# OBJECTIVE 1
In the course introduction, where did the professor of theoretical physics eventually go?
# OBJECTIVE 2
Echo the passage of the course introduction that begins at the words "Such were the" and stops after "intend to cover.".
# OBJECTIVE 3
According to the course introduction, why did the students feel offended when the professor of theoretical physics handed out a syllabus?

# EXTRACT TO READ
____

As we had just witnessed from uncomfortably close quarters the near collapse of Western civilisation, the cultural and scientific enterprise as embodied by the universities was taken very seriously, notwithstanding our awareness that not all of the academic community lived up to those high standards —as illustrated by the definition of a university professor as someone who casts false pearls before real swine—. But the standards [were] very much alive. It was our task to mature as cultured, competent scholars and scientists and no one expected us to prepare ourselves for a profession: that was done at trade schools and a university was not a trade school. (It would never have entered our minds to describe a professor as "someone who hasn't made it in industry"; the relation was probably the inverse in that industry had to make do with the left-overs of the academic world.) We had, in general, great respect for our professors and, conversely, they had great respect for quite a few of us. Talking down to one's students was something that was definitely "not done", and the rare professor that mistakenly did it was despised for it.

Certainly during my earlier years the idea of hand-outs would have been preposterous: we could make our own notes! When, in my later years, the professor of theoretical physics —he had come from the University of Utrecht— handed out a syllabus, we felt deeply offended. We experienced his excerpt as an obnoxious barrier between us and the original works from which it had been extracted. We accused him of contempt of audience and eventually he went to the University of Amsterdam.

Such were the formative years from which date the pan-academic prejudices that now parade as my well-considered opinions. They have profound consequences for the way in which I propose to give this course. Let me give you a few warnings.

So much for the style in which this course will be presented. Let me now turn to the nature of the material I intend to cover.

The idea of giving this course has been born out of dissatisfaction with the ways in which mathematics has usually been taught since I was a student. The courses I followed consisted of facts, facts, and more facts: the triple (definition, theorem, proof) repeated ad infinitum. Very useful if you wished to apply or extend the theory and totally useless otherwise. Later I saw a different type of mathematics course emerge: tricks, tricks, and more tricks, recipes for solving very special types of problems and endless exercises so as to make their execution a routine job. Useful perhaps when that routine job is what you are heading for, but, again, totally useless otherwise. Furthermore, particularly in countries where rhetoric is confused with effective use of language, we have seen courses that are cult of pure form: the student is only taught a pompous language and mathematics is reduced to mannerisms.

____

Item coordinate data
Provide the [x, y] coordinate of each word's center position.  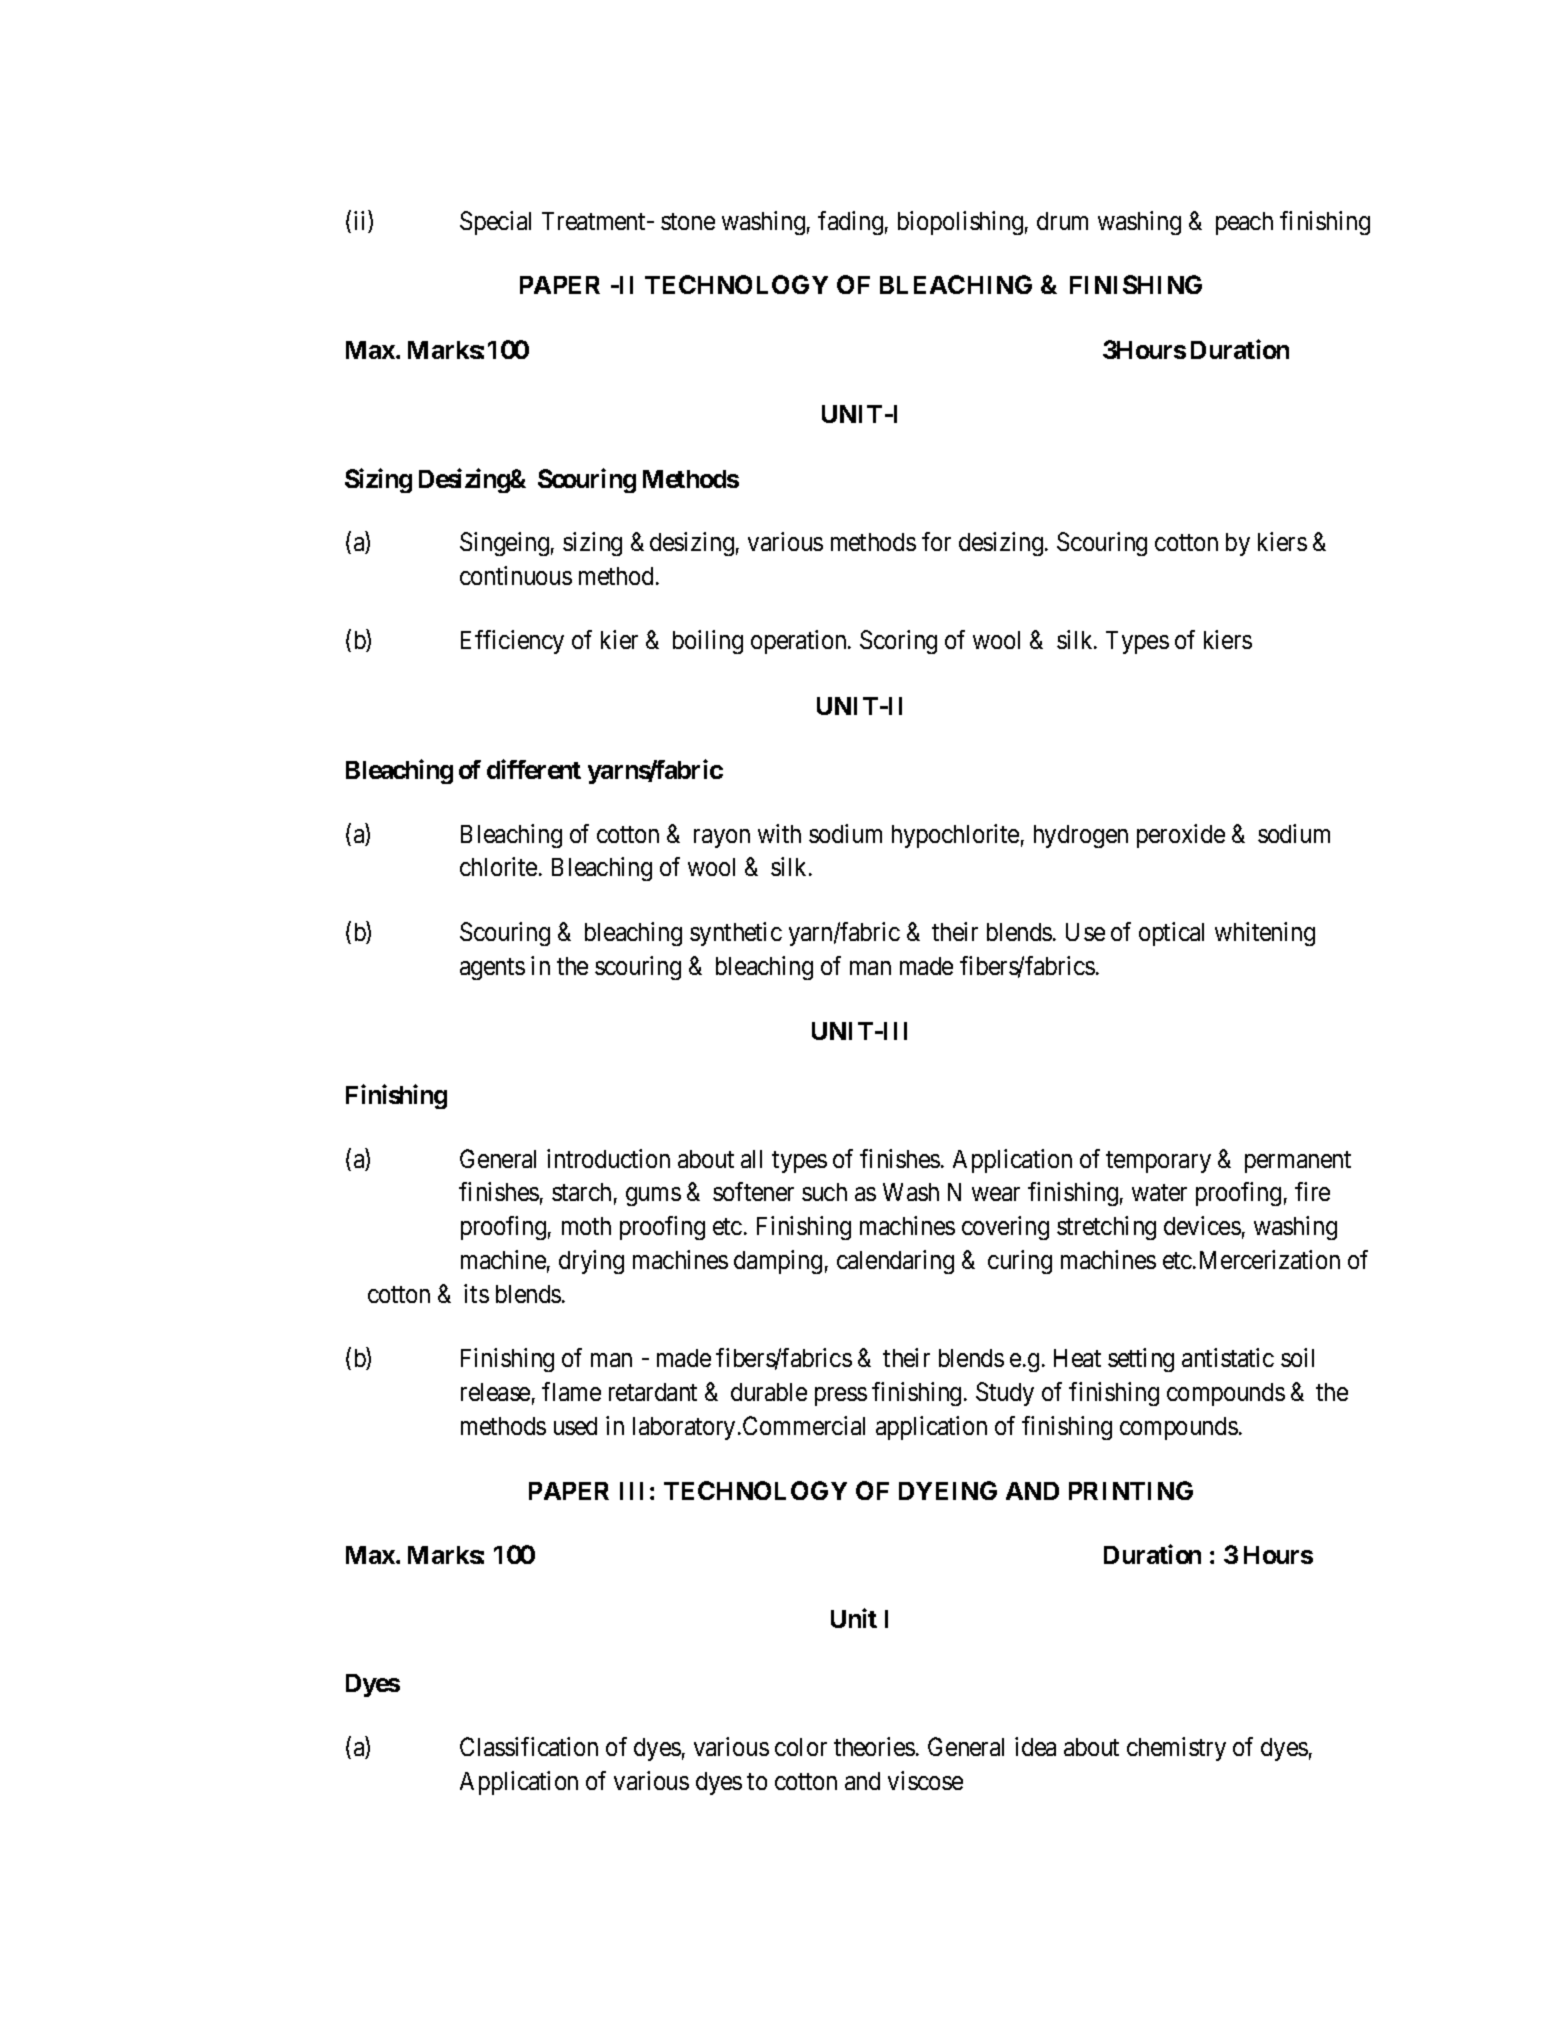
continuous [516, 575]
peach [1244, 223]
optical [1171, 934]
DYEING [948, 1490]
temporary [1158, 1162]
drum [1062, 221]
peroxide [1181, 836]
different [534, 769]
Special [495, 223]
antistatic [1228, 1357]
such [824, 1192]
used [575, 1426]
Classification [529, 1746]
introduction [608, 1158]
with [779, 833]
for [936, 541]
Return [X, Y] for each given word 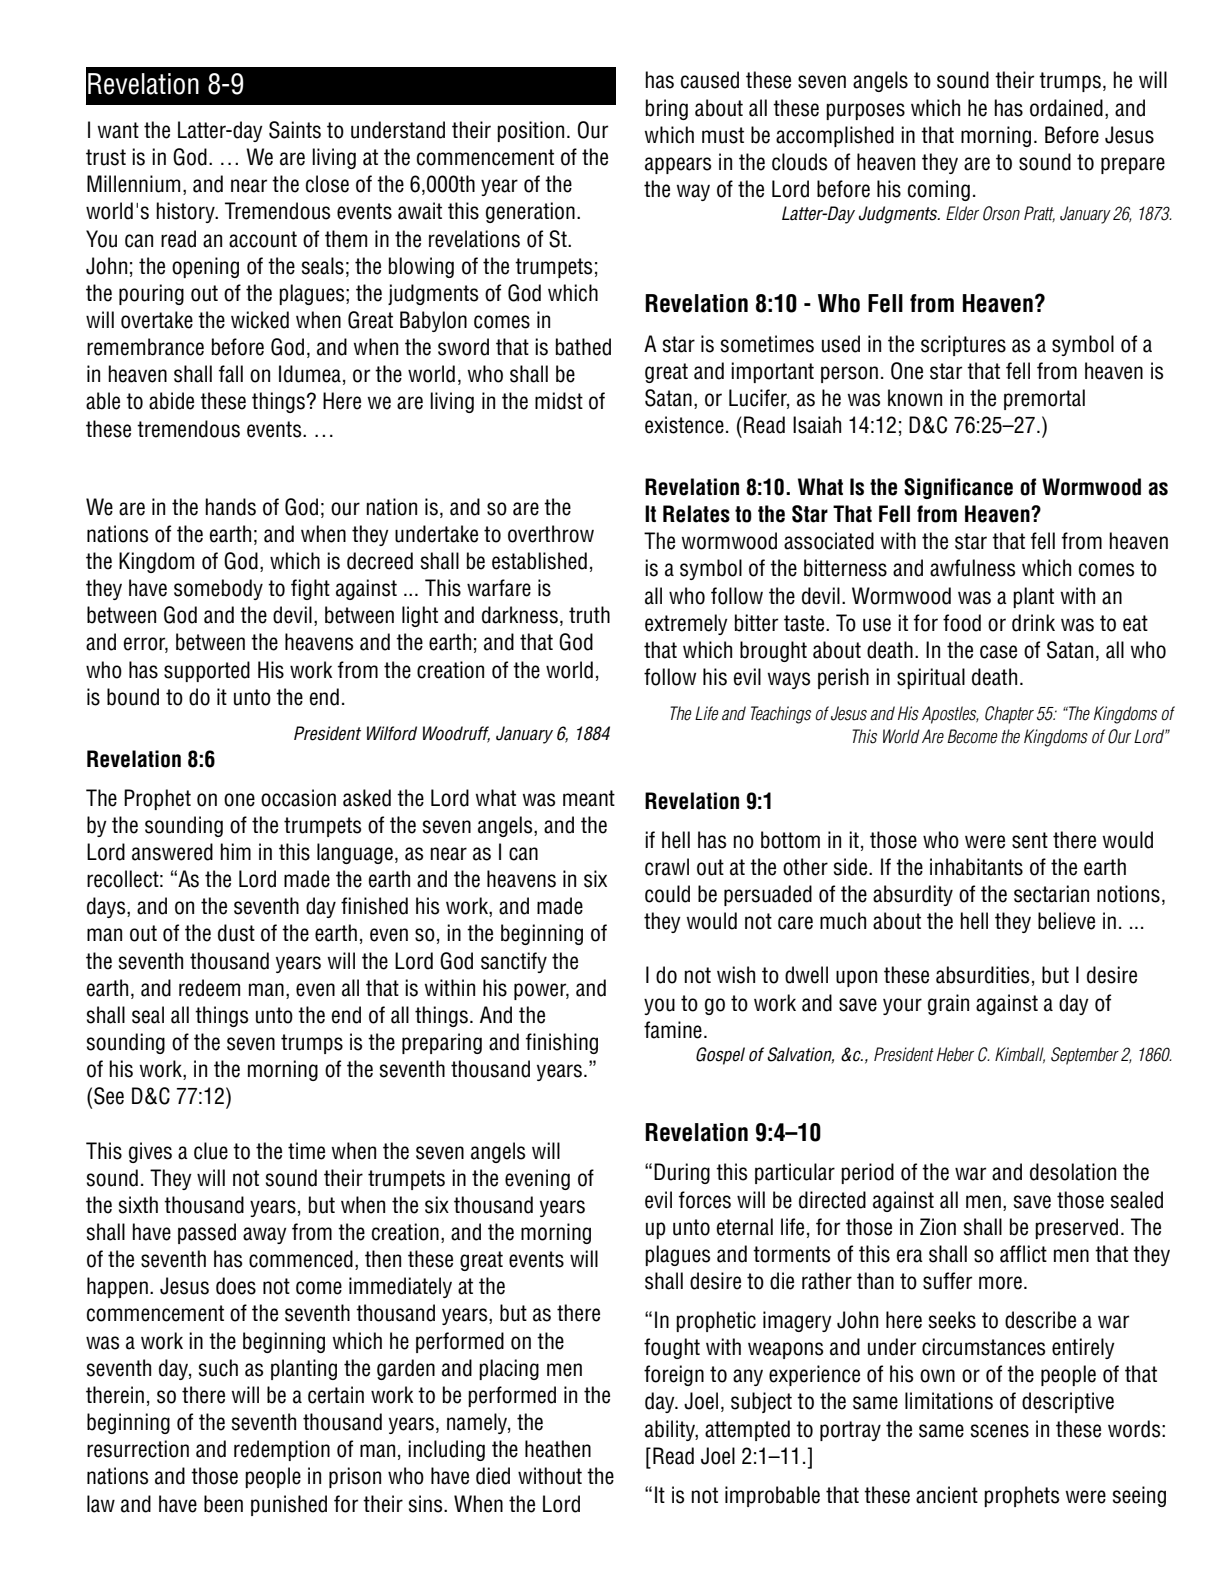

____

# WRITTEN SOLUTION 1
He eventually went to the University of Amsterdam.

# WRITTEN SOLUTION 2
Such were the formative years from which date the pan-academic prejudices that now parade as my well-considered opinions. They have profound consequences for the way in which I propose to give this course. Let me give you a few warnings.

So much for the style in which this course will be presented. Let me now turn to the nature of the material I intend to cover.

# WRITTEN SOLUTION 3
They experienced his excerpt as an obnoxious barrier between themselves and the original works it had been taken from. They also held that hand-outs were unnecessary because they could make their own notes.